Un moment fort de la journée a été l’atelier interactif dirigé par Arnaud de Laguiche, où les participants ont travaillé en groupe pour élaborer des stratégies concrètes d’application des mesures de confiscation. Les participants ont exploré des cas pratiques illustrant les défis rencontrés dans la mise en œuvre des mesures de confiscation, comme la saisie de biens issus d’activités criminelles complexes, notamment des villas de luxe, des yachts et des comptes offshore.

La masterclass s’est terminée par une note conviviale, avec une pause-café solidaire autour de produits issus de terres confisquées à la mafia, fournis par Libera Terra. Cette initiative a offert une démonstration concrète des résultats tangibles que peut offrir une justice renforcée.
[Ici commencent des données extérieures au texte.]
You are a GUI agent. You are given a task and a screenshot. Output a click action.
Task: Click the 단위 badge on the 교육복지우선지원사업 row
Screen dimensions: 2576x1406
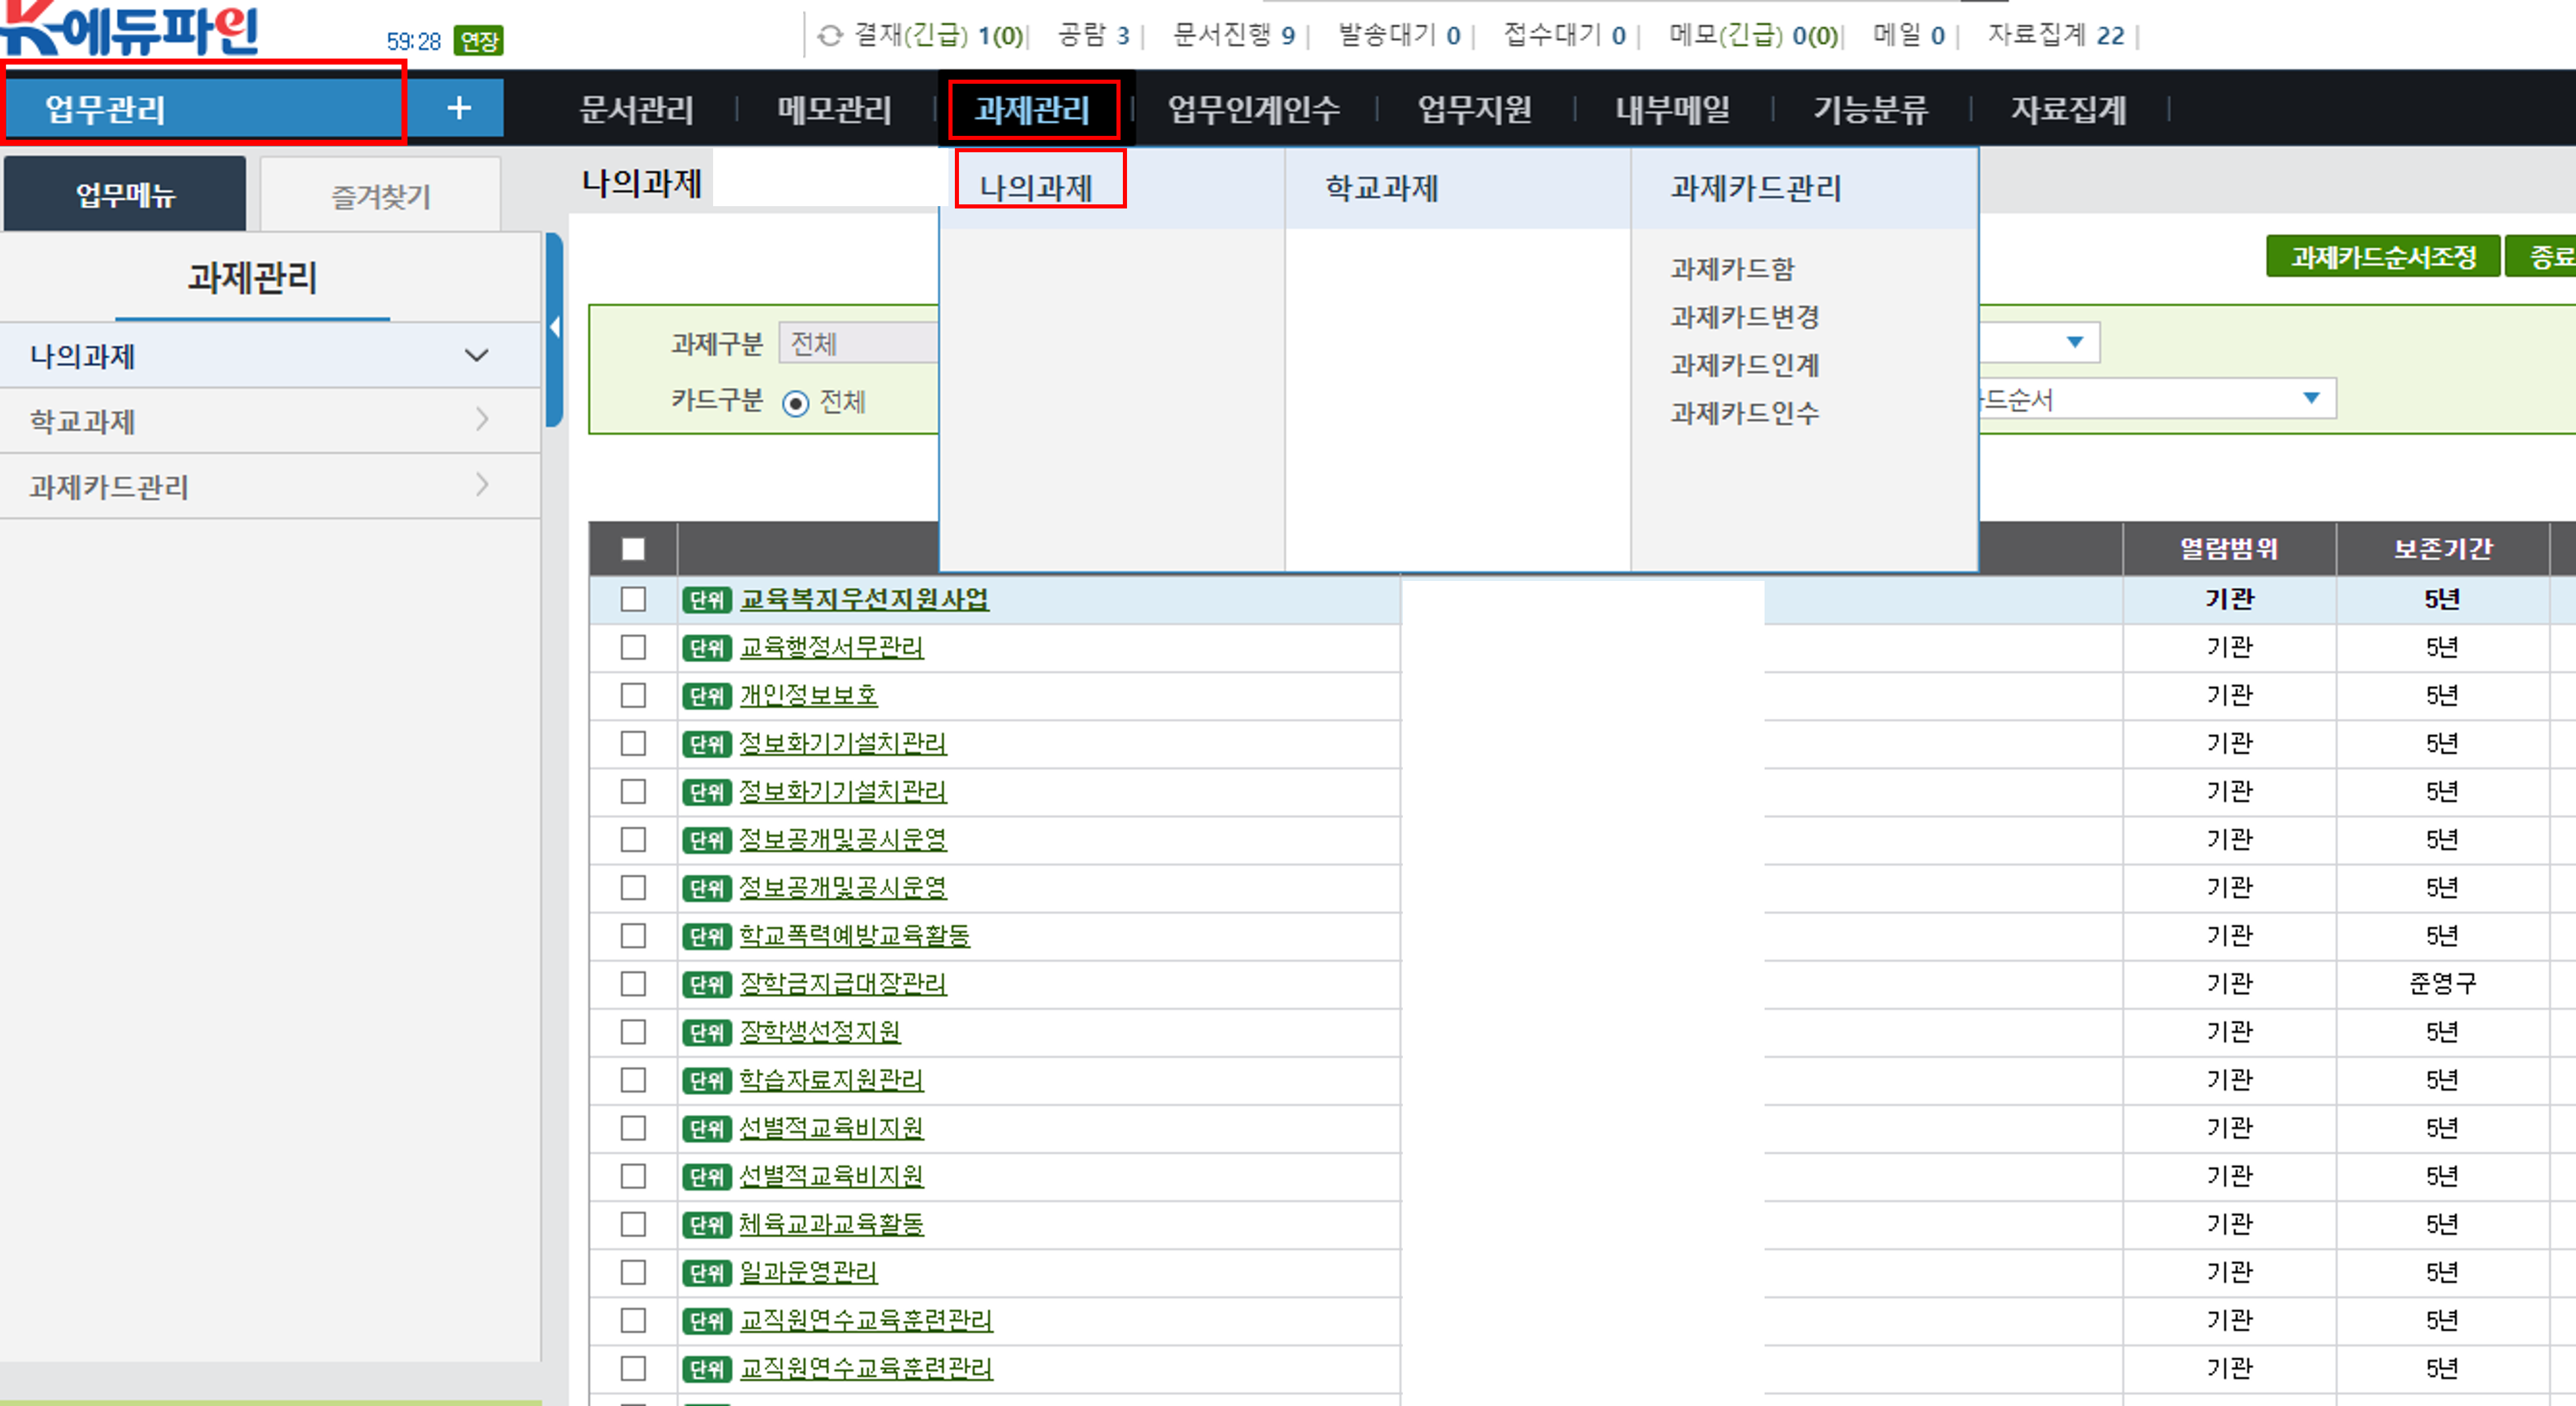(707, 600)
Avec cette masterclass, Crim’HALT a donné le ton pour une année 2025 riche en événements éducatifs et en collaborations. L’engagement des intervenants et des participants lors de cette journée témoigne de la volonté collective de renforcer les outils juridiques contre la criminalité organisée et de bâtir une société plus juste.
Pour celles et ceux qui souhaitent en savoir plus sur les types de confiscations, nous vous invitons à consulter le document ci-dessous.
Cet événement s’inscrit dans le cadre du projet européen RINSE, une initiative ambitieuse réunissant six partenaires issus de quatre États membres de l’Union européenne : Italie, Grèce, Belgique et France. À travers ce projet, les discussions ont mis en lumière l’importance cruciale de la coopération internationale et de la coordination au sein de l’Union européenne, notamment pour garantir une reconnaissance mutuelle des décisions de confiscation conformément aux réglementations européennes.